::: SUPPLIED INFORMATION :::

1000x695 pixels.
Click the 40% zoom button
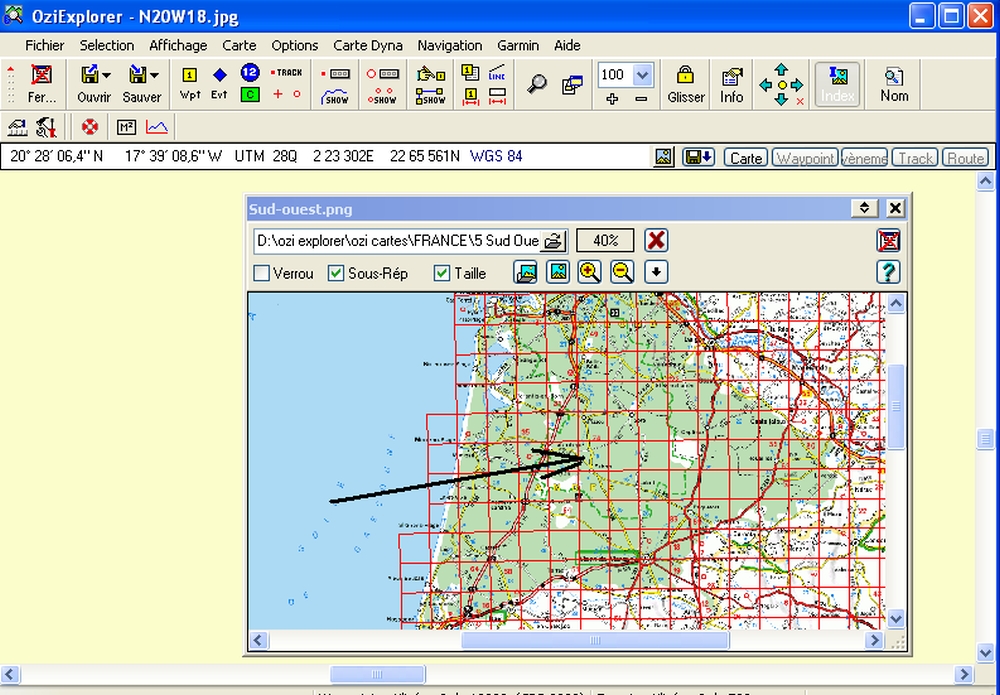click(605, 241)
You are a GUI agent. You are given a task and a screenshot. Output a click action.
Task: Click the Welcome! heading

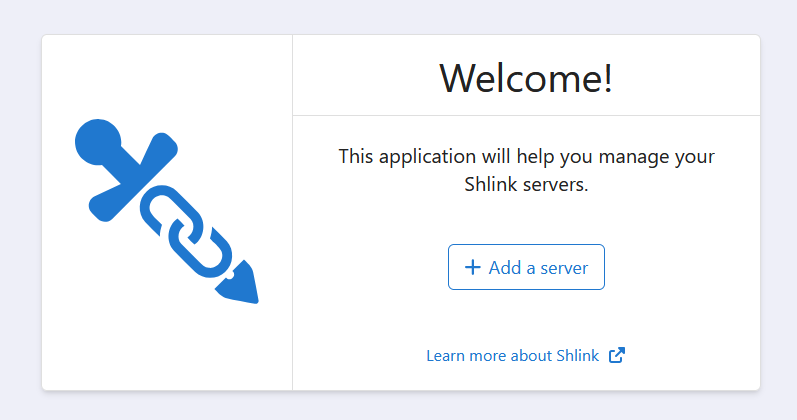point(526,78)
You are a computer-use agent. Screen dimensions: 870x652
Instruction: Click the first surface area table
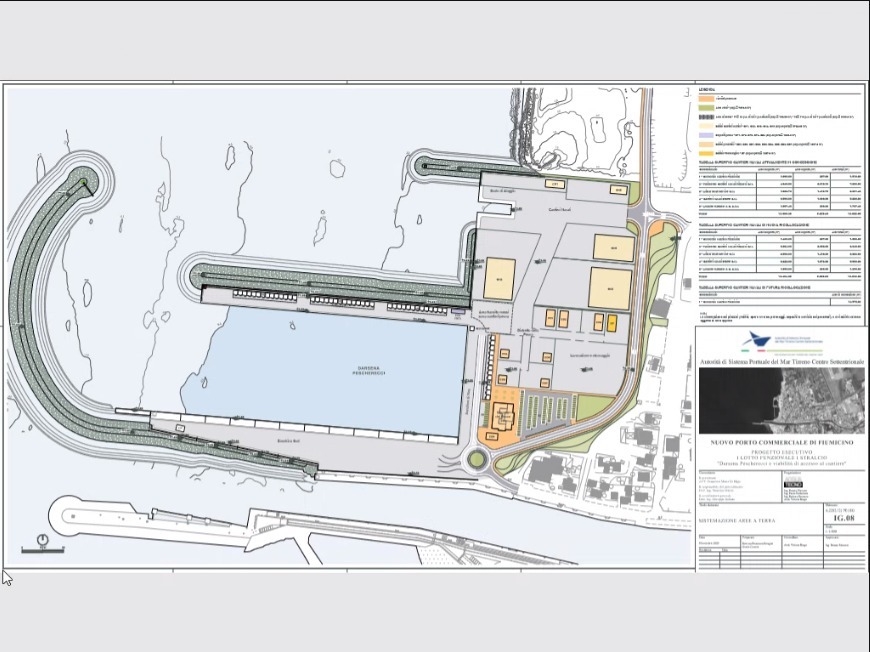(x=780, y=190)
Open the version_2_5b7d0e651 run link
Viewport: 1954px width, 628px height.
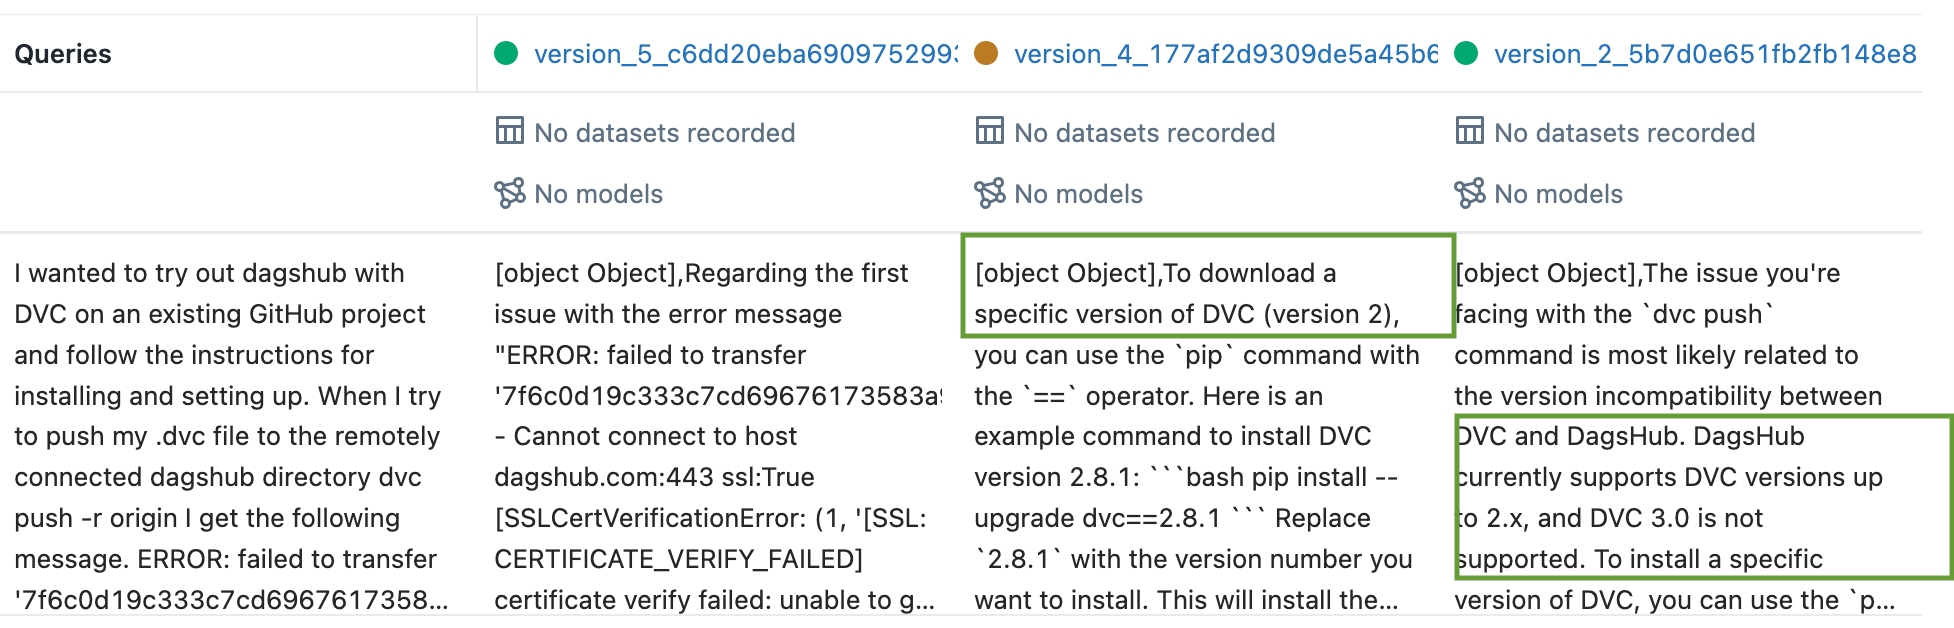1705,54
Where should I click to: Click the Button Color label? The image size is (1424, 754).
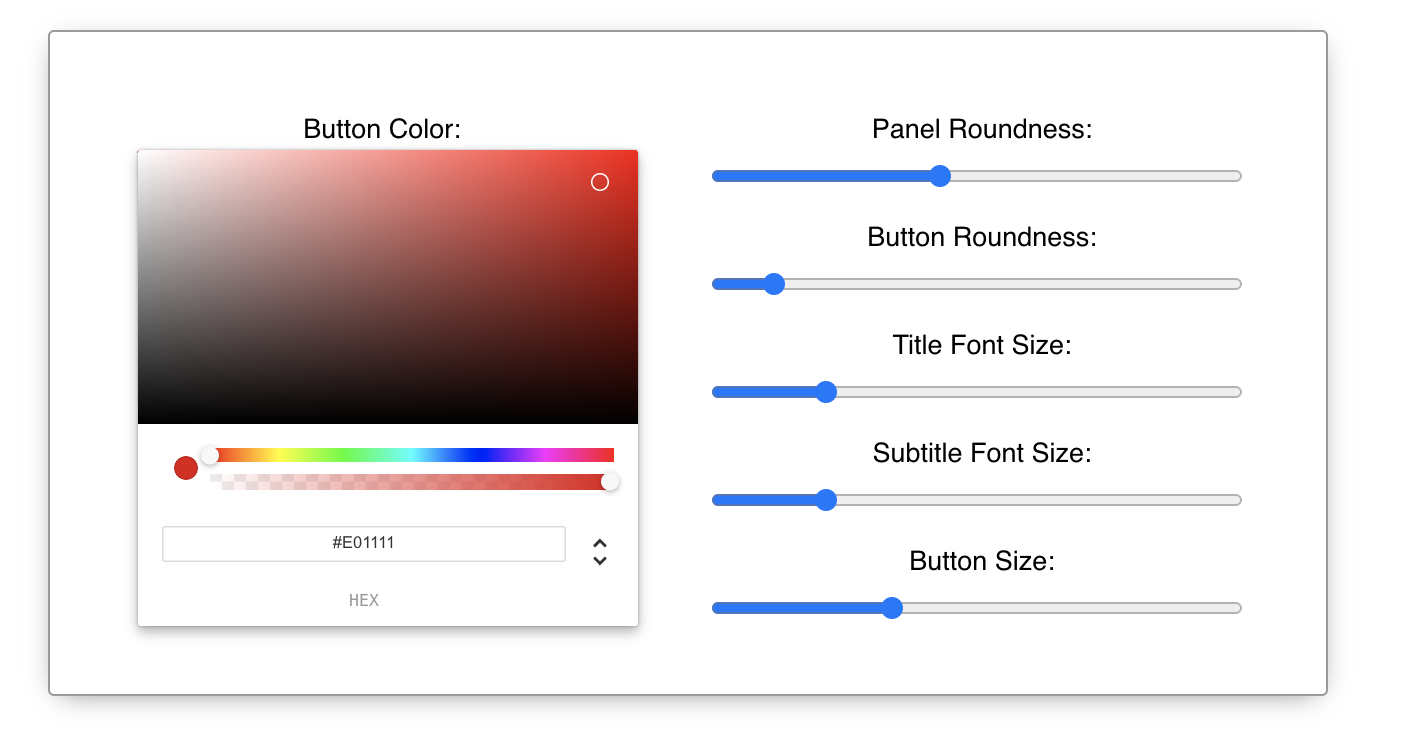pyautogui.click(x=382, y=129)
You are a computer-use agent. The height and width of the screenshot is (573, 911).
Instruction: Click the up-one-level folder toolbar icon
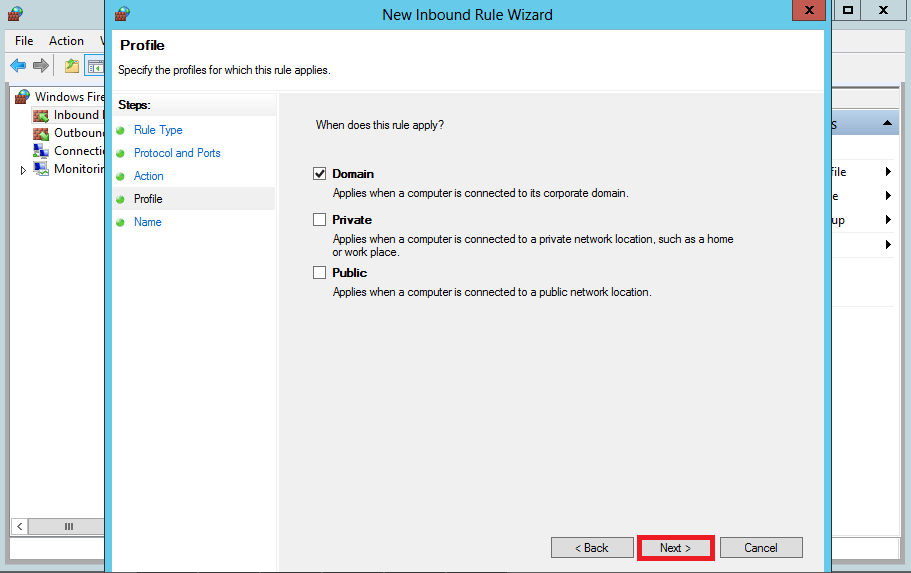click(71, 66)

:::
::: SUPPLIED INFORMATION :::

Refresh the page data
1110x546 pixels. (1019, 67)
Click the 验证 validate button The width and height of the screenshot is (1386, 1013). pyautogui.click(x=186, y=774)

:::

■ TO DO:
Excluding any pictures, print exactly the lines of the listing above from the line with "Instruction: Click the first" to the line with "You are a computer-use agent. The", both ends included.

■ COMPLETED TASK:
Instruction: Click the first surface area table
(x=780, y=190)
Open the version_2_5b7d0e651 run link
Viewport: 1954px width, 628px height.
1705,54
Where should I click to: Click the Button Color label? The image size is (1424, 754).
pyautogui.click(x=382, y=129)
You are a computer-use agent. The height and width of the screenshot is (573, 911).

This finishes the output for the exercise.